━━━ BRANO DA LEGGERE

Come valuta gli ultimi processi elettorali in America
Latina e le recenti mobilitazioni popolari che si sono verificate in numerosi
Paesi come Ecuador, Messico o Perù?
L’America Latina sta entrando in
un periodo di grande turbolenza, legata alla crisi politica che avanza
rapidamente. A causa del debito estero, della coniugazione di prezzi del primo
mondo con salari da terzo mondo e dell’austerity si stanno producendo brecce
nell’apparato dello Stato e delle Istituzioni e la disintegrazione dei meccanismi
di controllo. C’è un indebolimento del potere effettivo di controllo dello
Stato, che ha toccato la punta più drammatica con la marcia pacifica degli
indigeni dell’Ecuador che sono riusciti a prendere il Parlamento senza sparare
un colpo. In Colombia le Farc e l’Eln controllano la metà del Paese. In
Venezuela si vive una fase di radicalizzazione a partire dal tradimento sociale
legato ai governi precedenti. Il Sud del Messico è un’altra zona convulsa,
piena di rivendicazioni sociali a fronte di una militarizzazione brutale. In
Brasile, il Paese chiave dell’America per la sua importanza economica e
strategica, la campagna si sta infiammando e le mobilitazioni avanzano verso le
città, non con violenza ma con intelligenza politica, formando alleanze.

━━━━━━
━━━ DATI DA ESAMINARE

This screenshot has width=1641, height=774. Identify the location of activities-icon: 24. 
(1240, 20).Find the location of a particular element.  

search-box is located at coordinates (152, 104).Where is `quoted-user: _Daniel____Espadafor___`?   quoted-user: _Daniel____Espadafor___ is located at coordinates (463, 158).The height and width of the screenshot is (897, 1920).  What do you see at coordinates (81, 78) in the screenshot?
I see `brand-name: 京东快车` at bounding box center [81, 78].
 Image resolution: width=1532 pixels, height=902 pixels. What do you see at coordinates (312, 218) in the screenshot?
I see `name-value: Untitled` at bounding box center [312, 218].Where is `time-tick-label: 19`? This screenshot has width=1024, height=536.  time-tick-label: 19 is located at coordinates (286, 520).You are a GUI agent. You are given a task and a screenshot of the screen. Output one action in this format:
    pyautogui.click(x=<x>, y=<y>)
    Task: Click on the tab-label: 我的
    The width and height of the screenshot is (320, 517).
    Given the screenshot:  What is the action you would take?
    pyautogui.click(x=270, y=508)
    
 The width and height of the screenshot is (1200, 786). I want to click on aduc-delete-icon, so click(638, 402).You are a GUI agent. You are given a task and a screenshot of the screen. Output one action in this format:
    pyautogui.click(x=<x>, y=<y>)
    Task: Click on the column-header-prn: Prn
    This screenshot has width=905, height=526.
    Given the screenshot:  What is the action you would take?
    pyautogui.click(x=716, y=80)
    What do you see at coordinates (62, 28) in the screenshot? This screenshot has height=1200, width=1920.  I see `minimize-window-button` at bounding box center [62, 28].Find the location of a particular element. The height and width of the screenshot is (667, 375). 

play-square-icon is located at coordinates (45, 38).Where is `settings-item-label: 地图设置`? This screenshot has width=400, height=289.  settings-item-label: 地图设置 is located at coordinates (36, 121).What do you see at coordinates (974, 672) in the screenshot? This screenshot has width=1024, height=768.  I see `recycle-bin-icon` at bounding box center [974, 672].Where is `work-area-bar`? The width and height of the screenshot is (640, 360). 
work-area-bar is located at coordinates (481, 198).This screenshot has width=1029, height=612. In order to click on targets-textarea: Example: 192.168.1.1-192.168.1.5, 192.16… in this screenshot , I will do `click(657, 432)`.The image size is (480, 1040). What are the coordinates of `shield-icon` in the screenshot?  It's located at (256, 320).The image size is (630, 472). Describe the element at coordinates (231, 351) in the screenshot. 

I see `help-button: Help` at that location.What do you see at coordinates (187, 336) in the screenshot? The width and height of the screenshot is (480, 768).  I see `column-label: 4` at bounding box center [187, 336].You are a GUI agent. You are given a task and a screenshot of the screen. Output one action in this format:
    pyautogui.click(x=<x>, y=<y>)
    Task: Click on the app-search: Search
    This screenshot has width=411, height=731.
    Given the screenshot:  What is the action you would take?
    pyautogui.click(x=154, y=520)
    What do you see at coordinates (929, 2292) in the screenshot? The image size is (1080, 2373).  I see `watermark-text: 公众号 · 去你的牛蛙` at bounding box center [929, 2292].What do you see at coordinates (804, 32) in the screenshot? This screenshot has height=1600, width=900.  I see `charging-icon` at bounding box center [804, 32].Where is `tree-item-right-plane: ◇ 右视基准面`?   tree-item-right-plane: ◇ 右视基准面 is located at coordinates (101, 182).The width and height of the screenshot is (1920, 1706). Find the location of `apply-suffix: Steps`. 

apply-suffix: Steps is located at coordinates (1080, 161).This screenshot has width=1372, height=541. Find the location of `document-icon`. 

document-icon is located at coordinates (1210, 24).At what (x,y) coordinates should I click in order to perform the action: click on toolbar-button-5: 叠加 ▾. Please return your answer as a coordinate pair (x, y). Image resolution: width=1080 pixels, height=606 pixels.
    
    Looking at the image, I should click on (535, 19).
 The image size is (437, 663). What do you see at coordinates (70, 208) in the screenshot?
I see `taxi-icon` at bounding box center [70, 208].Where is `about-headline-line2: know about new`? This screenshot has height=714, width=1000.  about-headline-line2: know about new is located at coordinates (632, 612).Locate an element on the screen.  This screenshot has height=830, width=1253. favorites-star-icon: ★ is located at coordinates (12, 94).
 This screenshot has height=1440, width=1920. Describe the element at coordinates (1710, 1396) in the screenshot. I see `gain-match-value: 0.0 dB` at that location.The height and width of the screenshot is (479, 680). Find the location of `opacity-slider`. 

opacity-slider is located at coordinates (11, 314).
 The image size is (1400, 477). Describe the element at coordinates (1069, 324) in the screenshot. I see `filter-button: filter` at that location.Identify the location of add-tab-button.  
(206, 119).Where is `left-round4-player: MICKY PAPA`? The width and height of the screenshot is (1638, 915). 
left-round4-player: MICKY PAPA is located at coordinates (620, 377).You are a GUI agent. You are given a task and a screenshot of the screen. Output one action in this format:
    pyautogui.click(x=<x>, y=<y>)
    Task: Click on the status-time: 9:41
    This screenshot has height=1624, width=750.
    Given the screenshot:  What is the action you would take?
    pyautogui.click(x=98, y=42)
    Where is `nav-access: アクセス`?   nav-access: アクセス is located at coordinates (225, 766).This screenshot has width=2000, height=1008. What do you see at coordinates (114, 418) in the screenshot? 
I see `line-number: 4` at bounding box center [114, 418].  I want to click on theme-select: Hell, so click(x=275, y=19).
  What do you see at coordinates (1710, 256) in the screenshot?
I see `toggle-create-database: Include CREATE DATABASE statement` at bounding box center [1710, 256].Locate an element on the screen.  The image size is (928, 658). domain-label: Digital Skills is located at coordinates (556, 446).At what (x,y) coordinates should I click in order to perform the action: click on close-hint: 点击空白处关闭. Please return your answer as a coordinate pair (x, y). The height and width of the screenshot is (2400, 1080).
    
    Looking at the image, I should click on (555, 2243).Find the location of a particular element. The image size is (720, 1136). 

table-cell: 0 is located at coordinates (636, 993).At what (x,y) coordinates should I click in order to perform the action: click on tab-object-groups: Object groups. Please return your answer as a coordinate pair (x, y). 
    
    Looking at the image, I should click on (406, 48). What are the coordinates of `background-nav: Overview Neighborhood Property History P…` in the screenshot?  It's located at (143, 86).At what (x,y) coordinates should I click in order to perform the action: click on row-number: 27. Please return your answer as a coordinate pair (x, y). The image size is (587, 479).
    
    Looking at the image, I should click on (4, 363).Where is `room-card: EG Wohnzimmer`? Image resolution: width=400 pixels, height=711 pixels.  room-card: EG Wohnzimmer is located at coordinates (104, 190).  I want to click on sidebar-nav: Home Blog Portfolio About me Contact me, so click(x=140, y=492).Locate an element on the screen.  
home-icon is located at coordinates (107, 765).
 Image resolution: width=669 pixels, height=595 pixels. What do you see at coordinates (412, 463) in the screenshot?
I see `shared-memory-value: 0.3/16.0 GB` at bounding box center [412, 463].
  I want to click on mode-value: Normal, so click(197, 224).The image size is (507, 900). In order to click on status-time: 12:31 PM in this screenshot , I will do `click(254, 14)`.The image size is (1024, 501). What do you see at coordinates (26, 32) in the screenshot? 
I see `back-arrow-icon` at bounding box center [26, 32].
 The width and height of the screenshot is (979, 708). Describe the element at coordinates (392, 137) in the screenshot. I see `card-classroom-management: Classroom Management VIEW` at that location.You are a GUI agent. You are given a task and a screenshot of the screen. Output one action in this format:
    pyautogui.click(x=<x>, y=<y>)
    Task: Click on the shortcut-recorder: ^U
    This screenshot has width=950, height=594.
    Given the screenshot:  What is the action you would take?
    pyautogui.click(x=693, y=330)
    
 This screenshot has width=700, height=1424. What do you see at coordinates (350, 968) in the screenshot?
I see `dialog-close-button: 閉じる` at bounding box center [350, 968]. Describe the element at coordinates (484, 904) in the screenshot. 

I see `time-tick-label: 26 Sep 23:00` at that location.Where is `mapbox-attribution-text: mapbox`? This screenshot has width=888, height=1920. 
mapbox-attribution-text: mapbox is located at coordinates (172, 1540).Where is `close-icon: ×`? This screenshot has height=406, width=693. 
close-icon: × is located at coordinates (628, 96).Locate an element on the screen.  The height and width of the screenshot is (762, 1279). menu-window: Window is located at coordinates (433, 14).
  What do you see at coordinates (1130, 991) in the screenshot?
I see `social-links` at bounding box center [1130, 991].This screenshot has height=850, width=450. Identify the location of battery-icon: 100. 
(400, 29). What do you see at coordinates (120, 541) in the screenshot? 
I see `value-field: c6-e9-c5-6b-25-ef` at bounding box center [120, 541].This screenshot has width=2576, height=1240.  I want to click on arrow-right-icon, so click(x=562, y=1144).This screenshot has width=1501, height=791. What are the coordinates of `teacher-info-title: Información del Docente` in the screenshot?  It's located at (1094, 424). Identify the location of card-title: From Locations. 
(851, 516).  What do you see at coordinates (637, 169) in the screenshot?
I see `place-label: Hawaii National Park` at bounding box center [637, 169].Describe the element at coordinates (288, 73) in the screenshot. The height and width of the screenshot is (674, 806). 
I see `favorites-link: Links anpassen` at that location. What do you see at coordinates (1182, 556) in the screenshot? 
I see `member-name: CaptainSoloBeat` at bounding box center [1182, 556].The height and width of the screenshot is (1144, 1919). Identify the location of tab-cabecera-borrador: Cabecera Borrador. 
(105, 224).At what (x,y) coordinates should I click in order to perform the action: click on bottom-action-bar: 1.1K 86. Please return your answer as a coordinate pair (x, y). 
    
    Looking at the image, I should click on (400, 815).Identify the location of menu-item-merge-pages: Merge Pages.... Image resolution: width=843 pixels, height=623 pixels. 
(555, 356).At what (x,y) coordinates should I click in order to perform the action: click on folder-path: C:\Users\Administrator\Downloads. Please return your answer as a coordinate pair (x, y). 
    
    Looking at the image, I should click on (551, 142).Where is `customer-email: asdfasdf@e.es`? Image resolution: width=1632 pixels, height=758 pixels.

━━━━━━

- COSA SI CHIEDE:
Rispondi a queste domande sul brano relativo all'America Latina, numerando le risposte allo stesso modo.
1. Chi è riuscito a prendere il Parlamento in Ecuador senza sparare un colpo?
2. Quale parte della Colombia controllano le Farc e l'Eln?
3. Per quale motivo il Brasile è definito il Paese chiave dell'America?

- SPAZIO RISPOSTA:
1. Gli indigeni dell'Ecuador, con una marcia pacifica.
2. La metà del Paese.
3. Per la sua importanza economica e strategica.